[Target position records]
┏━━

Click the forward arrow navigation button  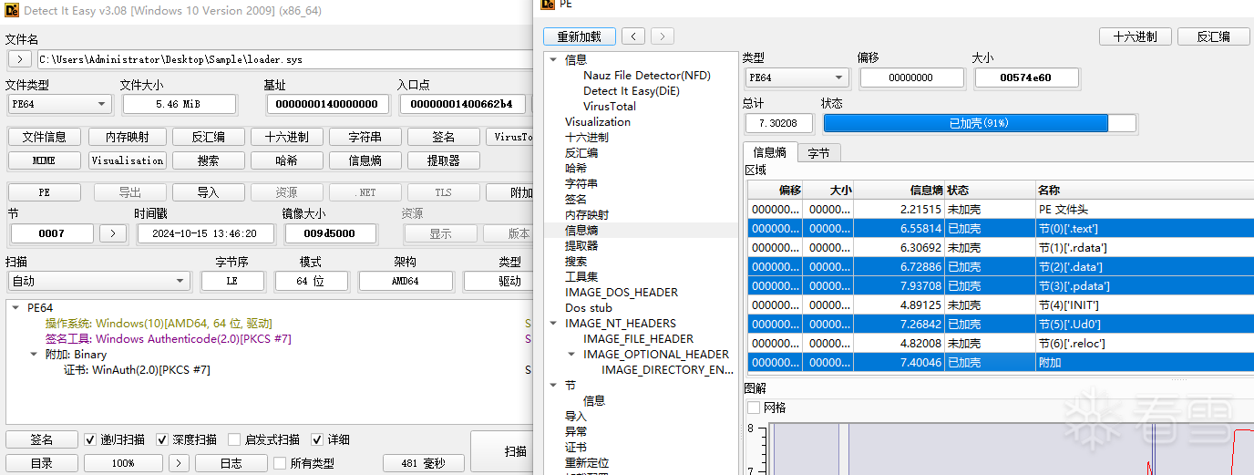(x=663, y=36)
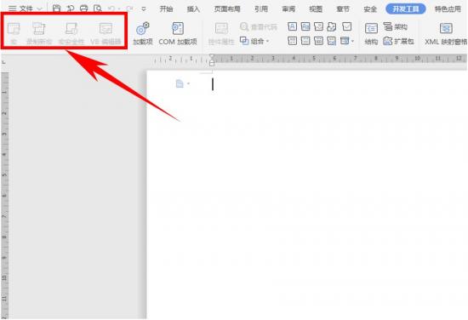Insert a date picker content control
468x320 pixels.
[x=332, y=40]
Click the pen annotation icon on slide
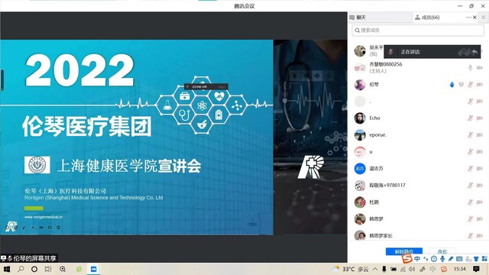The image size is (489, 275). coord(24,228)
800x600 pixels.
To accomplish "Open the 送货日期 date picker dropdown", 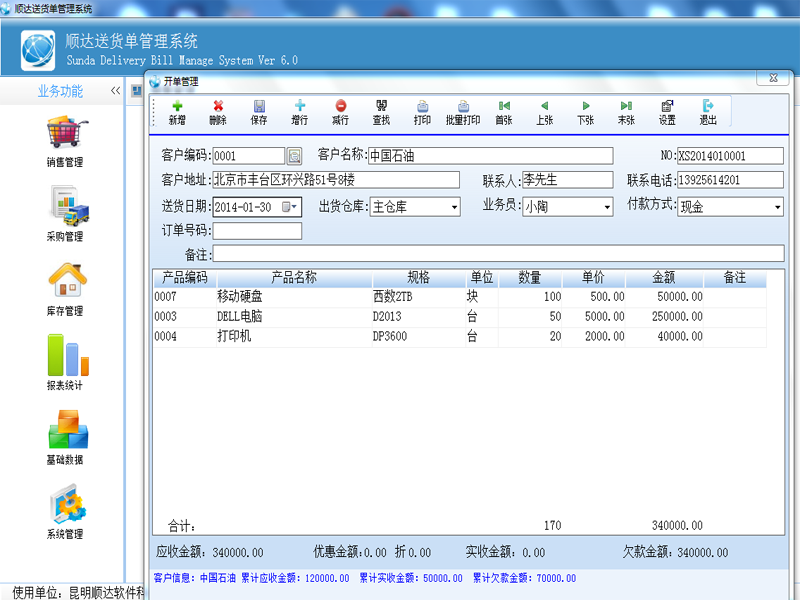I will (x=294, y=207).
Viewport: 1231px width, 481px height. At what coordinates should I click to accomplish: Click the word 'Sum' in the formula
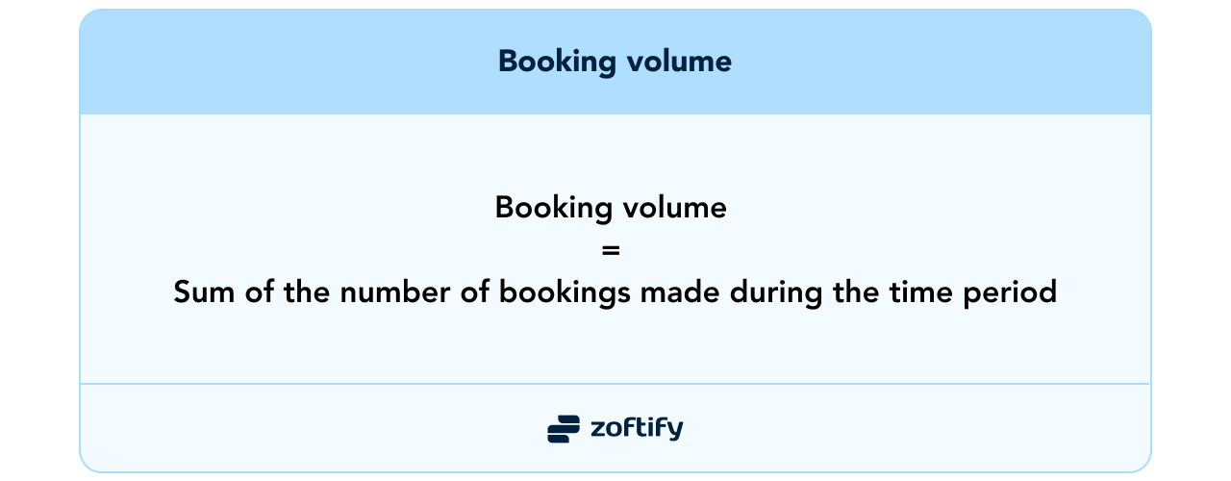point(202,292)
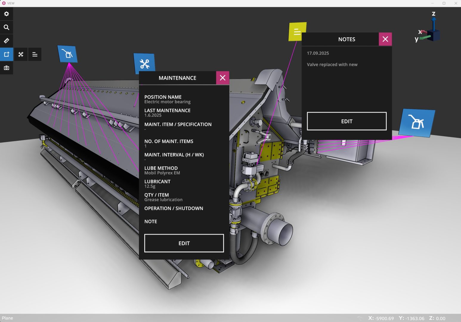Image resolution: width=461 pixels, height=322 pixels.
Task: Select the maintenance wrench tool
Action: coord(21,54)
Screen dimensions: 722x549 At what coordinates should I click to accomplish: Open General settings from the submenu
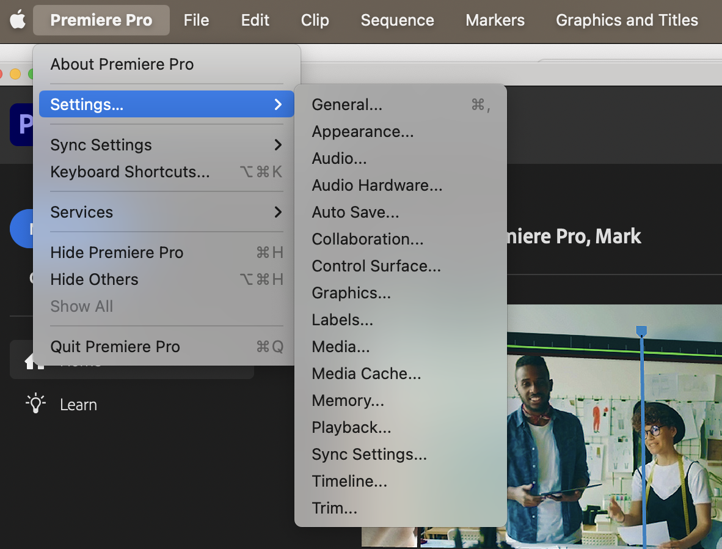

┗━━

PROBLEM REQUIREMENTS ->
Can you copy out the items above, from the line with "Viewport: 1231px width, 481px" through the end of the items, including both of those lines and leaving out the pictures?

TASK RESULT ->
Viewport: 1231px width, 481px height. At what coordinates should I click to accomplish: Click the word 'Sum' in the formula
point(202,292)
Image resolution: width=461 pixels, height=322 pixels.
Task: Select the maintenance wrench tool
Action: coord(21,54)
Screen dimensions: 722x549 At what coordinates should I click to accomplish: Open General settings from the submenu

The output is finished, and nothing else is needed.